Direction 1: Using the OBWB drought update, decide whether each statement agrees with it: (a) British Columbia had recorded more fires by July 3 than the 10-year average; (b) the Okanagan has been placed in a Level 4 drought; (c) the Okanagan sockeye fishery remains open to recreational fishers. Answer yes or no for each, and quote the exact words from the update that decide it.

start Source passage

OBWB Drought Update #5

Dear Okanagan Local Governments and Water Purveyors,

Thanks to everyone who tuned in to our webinar on Monday. We had a record turnout. The slides are available on our website: www.obwb.ca/missed-the-webinar/

Some of the feedback we received is that utilities would like a more interactive session. What would you like to know, who would you like to talk to, and what kind of format would you like to attend? We are considering hosting a workshop with provincial staff to answer questions. Is this of interest?

The webinar highlighted the unusual conditions this year, including the rapid drop of stream levels (now at August or September lows), and the very warm water and air temperatures. Reports on fire conditions are very grim. We already had 916 fires in BC by July 3, compared to the 10-year average of 537.  Shaun Reimer, who runs the dam in Penticton, showed that although we began the year in better shape for Okanagan Lake levels than 2009 or 2003,  the peak inflows to the lake came very early, and lake levels are falling fairly steeply from evaporation, low inflows, extractions (with higher than normal demands), and the releases required to meet license needs in the Okanagan River.  On the plus side from the webinar, many of our upper elevation reservoirs are in good shape, but may experience higher than normal draw down from the high irrigation demand and required fish flow releases.

The OBWB is doing a small study to determine what the evaporation was in June-July, and what it is likely to be for August-Sept.  The long-range weather outlook from Environment Canada calls for continued dry conditions. The following link was forwarded today by one of the senior managers at the BC River Forecast Centre, and is considered a good information source on long-range weather forecasting: http://cliffmass.blogspot.ca/2015/07/will-northwest-have-water-problem-this.html

Most of you will have heard that the Kettle, the South Thompson, and the Similkameen are now in a Level 4 drought, based on near-record low stream flows and other indicators. The Ministry of Forests, Lands, and Natural Resource Operations is expanding its drought staff to accommodate the extra information and outreach needs to these affected areas, and for possible regulatory actions. The Okanagan is still in Level 3, but still under review for Level 4 in coming weeks.  Our water supply and demand studies show that a 30% reduction in use by all Okanagan purveyors would have a meaningful effect to support returning and/or resident juvenile sockeye, and we understand this water may be needed later in the year, when it’s cooler – so any water conserved now will open up management options for the future. For now, the Okanagan sockeye fishery remains in very poor condition and has been closed to recreational fishers.

end Source passage
start Stored data

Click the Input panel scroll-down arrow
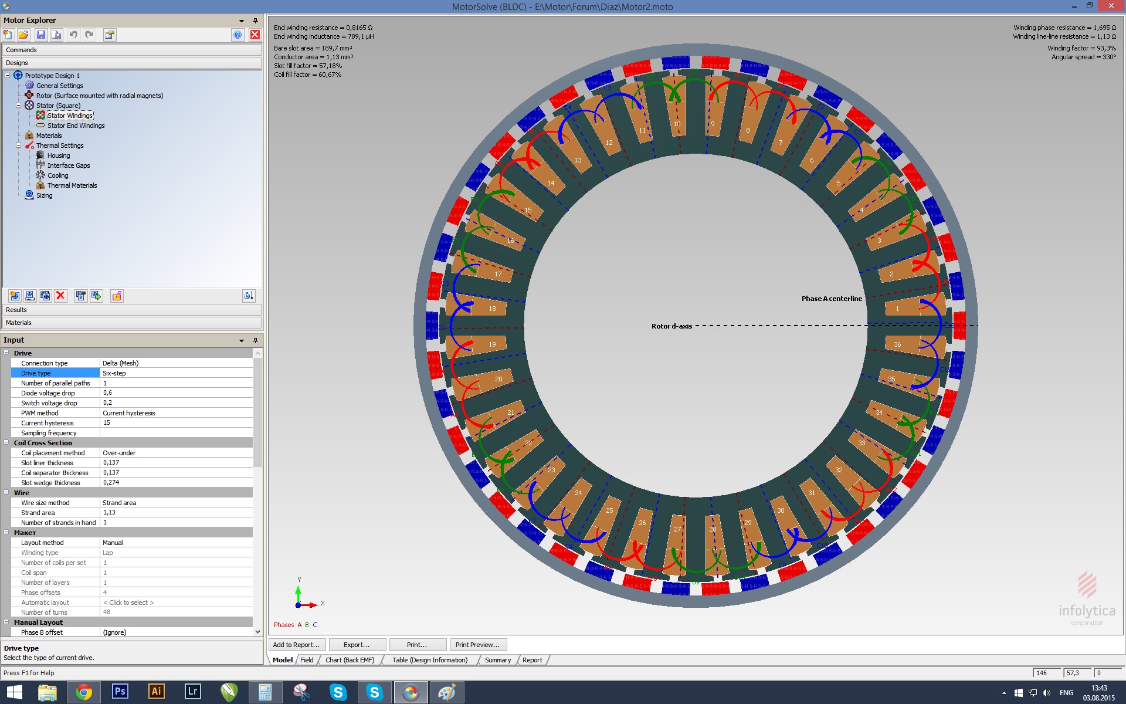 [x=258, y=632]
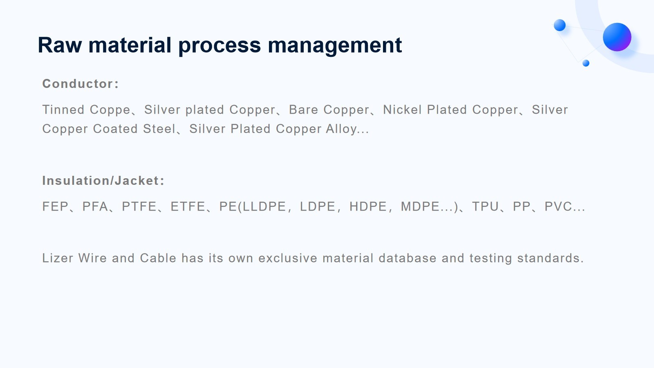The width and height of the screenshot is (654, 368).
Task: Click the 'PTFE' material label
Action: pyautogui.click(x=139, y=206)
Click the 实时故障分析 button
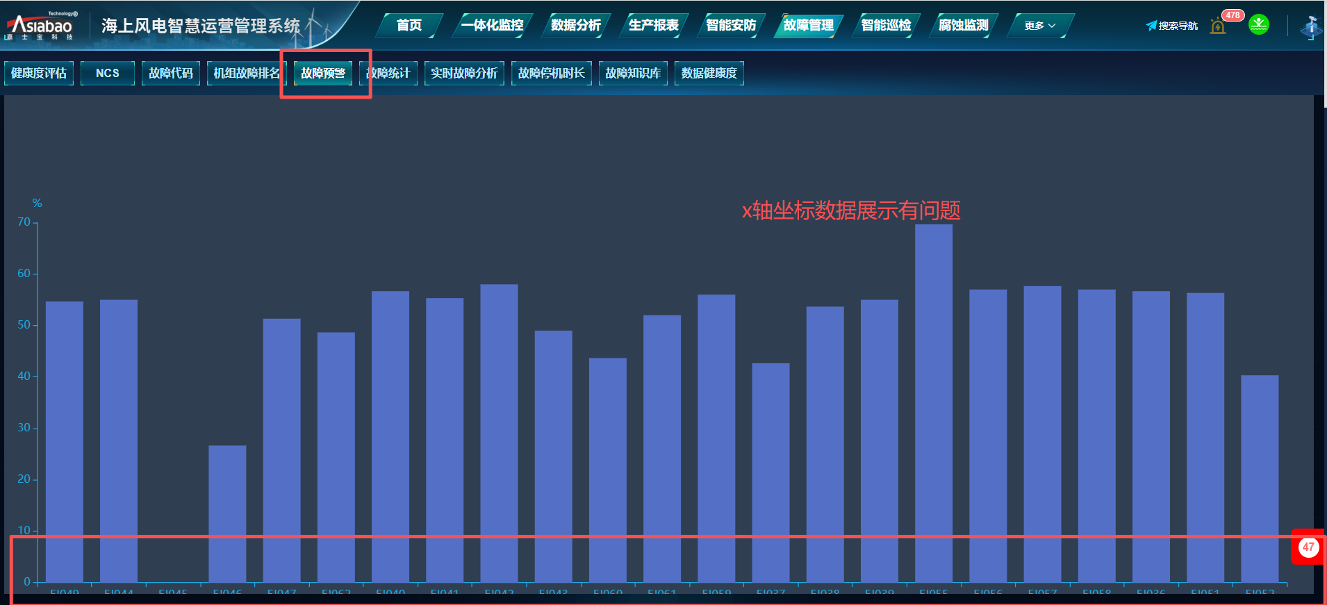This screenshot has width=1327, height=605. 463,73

end Stored data
start Stored data

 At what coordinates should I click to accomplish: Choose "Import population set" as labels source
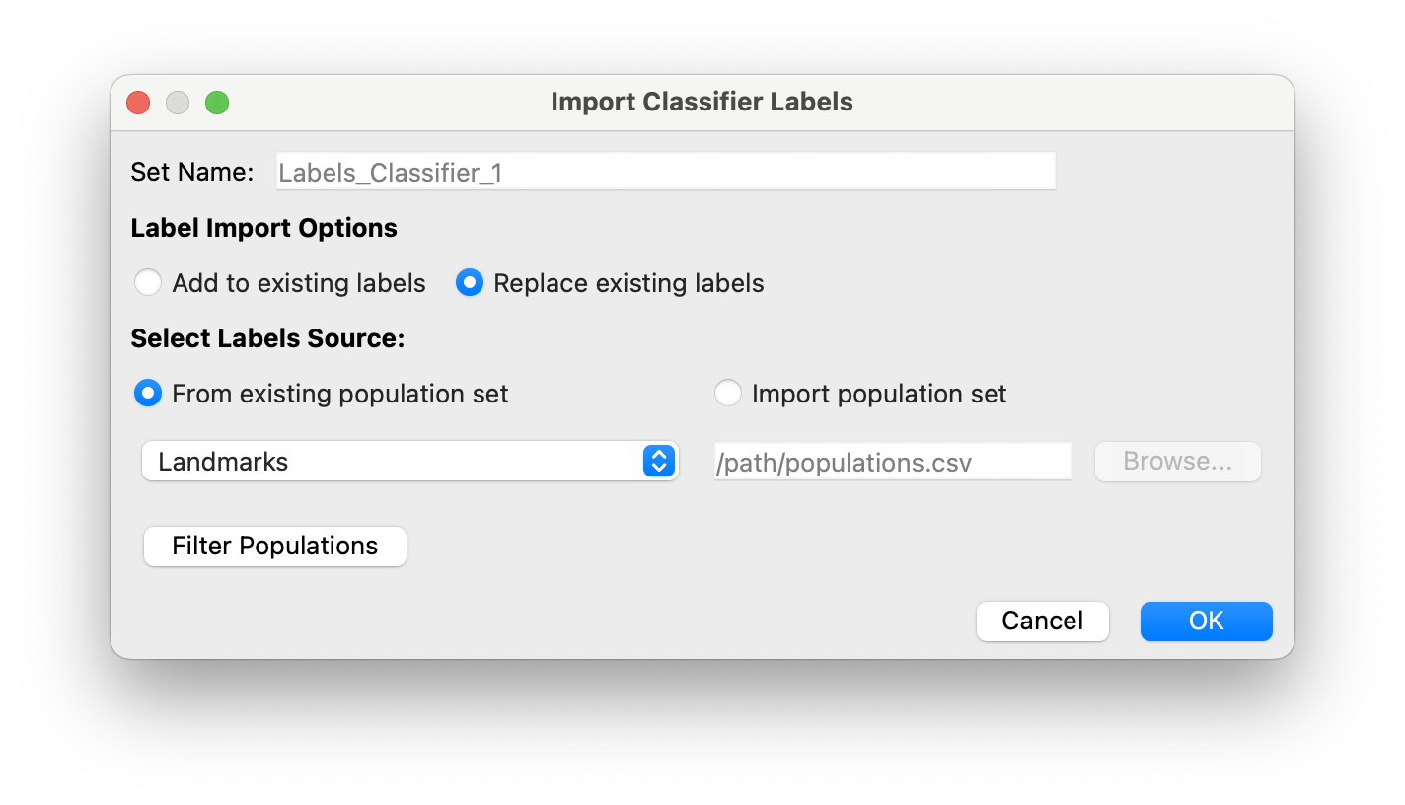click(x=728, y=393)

end Stored data

Direction 2: Render the records as a numbered list, starting with the line that contains "Click the Input panel scroll-down arrow" and going on through the line that contains "This screenshot has". Skip blank lines and leave the pictures out.

Written solution 1:
(a) Yes: "We already had 916 fires in BC by July 3, compared to the 10-year average of 537."
(b) No: "The Okanagan is still in Level 3, but still under review for Level 4 in coming weeks."
(c) No: "the Okanagan sockeye fishery remains in very poor condition and has been closed to recreational fishers."

Written solution 2:
1. Click the Input panel scroll-down arrow
2.  [x=258, y=632]
3. The width and height of the screenshot is (654, 368).
4. Task: Click the 'PTFE' material label
5. Action: pyautogui.click(x=139, y=206)
6. Click the 实时故障分析 button
7. This screenshot has width=1327, height=605. 463,73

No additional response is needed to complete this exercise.